Jaramillo abrió los brazos.

– Antoine no puede abandonar el país -dijo. Se mordió rápidamente una uña. Era evidente que su atención no estaba ahora en aquel asunto-. Lo siento… Dice que sería demasiado sospechoso.

– ¿Sospechoso?

– Usted no ignora que existen indicios, cosas que pueden delatarle… Debe permanecer quieto, mostrarse tranquilo. Pedir el pasaporte equivaldría a una muestra de pánico.

– Pero Antoine no puede permanecer tranquilo. Está desquiciado. ¿Se lo ha dicho usted?

– Sí, se lo he dicho.

– Esa decisión es una locura… Tal vez fuera mejor que yo mismo hablara con el comandante Torres.

Jaramillo unió sus labios de una manera cuidadosa.

– Me temo -dijo-, que eso no pueda ser.

Angulo le miró.

– ¿Por qué?

– Torres no desea hablar con nadie. Ni que nadie le conozca.

– Está bien -dijo Angulo. Pensó que Jaramillo se movía entre aquellos secretos como pez en el agua. Estaba hecho para la pequeña conspiración, para el ocultismo. Era evidente que con aquel juego de conspiradores disfrutaba enormemente-. Pero usted debe saber que yo le conozco.
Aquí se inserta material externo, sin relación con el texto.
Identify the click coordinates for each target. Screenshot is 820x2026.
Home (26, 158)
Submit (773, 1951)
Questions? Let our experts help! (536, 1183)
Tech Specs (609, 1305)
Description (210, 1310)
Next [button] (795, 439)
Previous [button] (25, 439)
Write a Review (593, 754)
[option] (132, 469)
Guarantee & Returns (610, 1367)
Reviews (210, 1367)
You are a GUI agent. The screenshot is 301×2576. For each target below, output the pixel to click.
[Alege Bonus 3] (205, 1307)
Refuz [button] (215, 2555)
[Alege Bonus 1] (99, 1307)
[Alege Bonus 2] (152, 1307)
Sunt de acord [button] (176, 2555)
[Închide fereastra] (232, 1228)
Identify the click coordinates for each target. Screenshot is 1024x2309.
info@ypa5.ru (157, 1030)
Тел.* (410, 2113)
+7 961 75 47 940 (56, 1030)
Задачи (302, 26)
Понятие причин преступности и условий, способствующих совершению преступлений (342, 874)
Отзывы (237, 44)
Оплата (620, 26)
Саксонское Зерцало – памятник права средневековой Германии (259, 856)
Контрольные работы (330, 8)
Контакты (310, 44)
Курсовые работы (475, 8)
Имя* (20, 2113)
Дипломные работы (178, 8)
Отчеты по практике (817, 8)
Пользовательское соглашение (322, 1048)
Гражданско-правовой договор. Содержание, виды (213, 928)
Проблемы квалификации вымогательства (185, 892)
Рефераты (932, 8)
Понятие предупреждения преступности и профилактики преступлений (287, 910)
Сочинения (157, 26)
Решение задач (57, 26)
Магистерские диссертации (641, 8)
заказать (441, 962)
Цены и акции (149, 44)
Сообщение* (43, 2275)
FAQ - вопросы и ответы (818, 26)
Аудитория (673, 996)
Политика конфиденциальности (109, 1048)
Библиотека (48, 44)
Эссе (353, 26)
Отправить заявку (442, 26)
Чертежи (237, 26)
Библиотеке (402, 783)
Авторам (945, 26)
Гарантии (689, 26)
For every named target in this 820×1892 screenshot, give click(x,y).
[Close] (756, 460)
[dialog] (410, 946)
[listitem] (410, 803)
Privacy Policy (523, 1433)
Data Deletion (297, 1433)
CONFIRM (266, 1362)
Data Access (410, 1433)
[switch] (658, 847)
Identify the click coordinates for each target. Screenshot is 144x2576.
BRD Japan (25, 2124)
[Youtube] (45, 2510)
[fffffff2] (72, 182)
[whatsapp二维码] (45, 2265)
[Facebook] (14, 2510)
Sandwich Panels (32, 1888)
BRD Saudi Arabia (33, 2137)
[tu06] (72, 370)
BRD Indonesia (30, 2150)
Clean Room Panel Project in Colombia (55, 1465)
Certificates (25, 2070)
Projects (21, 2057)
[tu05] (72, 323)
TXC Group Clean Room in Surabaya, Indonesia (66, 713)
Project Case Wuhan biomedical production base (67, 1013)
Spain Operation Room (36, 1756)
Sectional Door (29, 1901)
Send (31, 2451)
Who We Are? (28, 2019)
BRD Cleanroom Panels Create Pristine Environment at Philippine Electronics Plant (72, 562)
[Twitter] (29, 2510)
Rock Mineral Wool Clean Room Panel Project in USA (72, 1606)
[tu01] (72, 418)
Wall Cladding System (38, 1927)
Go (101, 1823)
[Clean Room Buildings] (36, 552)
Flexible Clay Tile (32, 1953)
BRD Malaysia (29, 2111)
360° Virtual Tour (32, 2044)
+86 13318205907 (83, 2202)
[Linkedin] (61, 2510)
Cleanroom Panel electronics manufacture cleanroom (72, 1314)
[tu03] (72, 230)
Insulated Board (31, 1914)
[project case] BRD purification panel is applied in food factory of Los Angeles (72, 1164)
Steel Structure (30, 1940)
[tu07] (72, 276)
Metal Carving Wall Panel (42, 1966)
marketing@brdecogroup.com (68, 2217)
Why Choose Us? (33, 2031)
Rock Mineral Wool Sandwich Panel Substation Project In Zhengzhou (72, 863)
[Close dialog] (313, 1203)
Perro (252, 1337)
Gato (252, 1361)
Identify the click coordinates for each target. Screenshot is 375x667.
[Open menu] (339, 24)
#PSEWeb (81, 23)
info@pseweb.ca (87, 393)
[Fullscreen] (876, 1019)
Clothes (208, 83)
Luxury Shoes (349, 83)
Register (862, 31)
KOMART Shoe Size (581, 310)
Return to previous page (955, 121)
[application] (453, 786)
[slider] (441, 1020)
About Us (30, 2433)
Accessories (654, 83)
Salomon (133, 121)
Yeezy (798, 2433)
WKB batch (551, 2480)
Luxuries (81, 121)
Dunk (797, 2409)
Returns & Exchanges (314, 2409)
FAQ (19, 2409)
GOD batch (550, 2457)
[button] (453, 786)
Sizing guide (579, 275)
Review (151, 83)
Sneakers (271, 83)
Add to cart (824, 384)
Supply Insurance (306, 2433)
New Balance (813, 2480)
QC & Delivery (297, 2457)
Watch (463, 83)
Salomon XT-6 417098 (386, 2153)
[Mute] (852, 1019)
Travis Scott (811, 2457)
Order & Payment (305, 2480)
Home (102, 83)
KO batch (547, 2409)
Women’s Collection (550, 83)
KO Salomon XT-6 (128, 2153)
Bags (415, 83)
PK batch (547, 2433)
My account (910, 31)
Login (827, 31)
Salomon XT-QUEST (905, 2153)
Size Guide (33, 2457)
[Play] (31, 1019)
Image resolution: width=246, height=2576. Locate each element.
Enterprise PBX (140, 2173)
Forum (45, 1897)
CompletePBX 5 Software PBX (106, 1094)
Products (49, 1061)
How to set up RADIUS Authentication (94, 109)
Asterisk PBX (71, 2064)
Jaramillo negó con la cabeza, regocijado, con una suave sonrisa de conmiseración. Sin duda habría luchado por el Partido con mucho menos estímulo si no hubiera habido nadie a quien ocultar.

– No es posible -dijo.

– Ustedes -murmuró Angulo, con desagrado-, juegan a espías, a anarquistas… Eso es ridículo. Un jefe debe mostrarse.

– Cierto día -y Jaramillo adoptó los tonos de voz que se emplean para narrar la moraleja de un cuento infantil-, se les explicó a todos ustedes por qué no era adecuado que Torres se mostrara. Y todos lo encontraron acertado.

Angulo salió muy agitado del despacho. En el corredor no había ya nadie. Antes de marcharse se volvió de nuevo a Jaramillo, que le acompañaba silenciosamente.

– Sin embargo -dijo, sonriendo-, yo sé quién es el comandante Torres. Yo le conozco.

– No, no. Es imposible. Usted debe sufrir una equivocación.

Cuando Angulo bajaba la escalera, volvió a repetirse: "Juegan a contrabandistas, eso hacen. Como si les divirtiera esconder a Torres, como si ello formara parte del juego…". Pero estaba claro que aquello no tenía nada de juego. Un grupo de hombres luchaba para reponer a Salvano en el Poder. No por simple capricho, sino porque tenían fe en el Presidente derrocado. Y otro hombre, un hombre al que nadie concedía ninguna importancia, tenía miedo al dolor físico y estaba a punto de hablar. Pero no deseaban ayudarle. No querían ver el desastre que podía originarse de un momento a otro.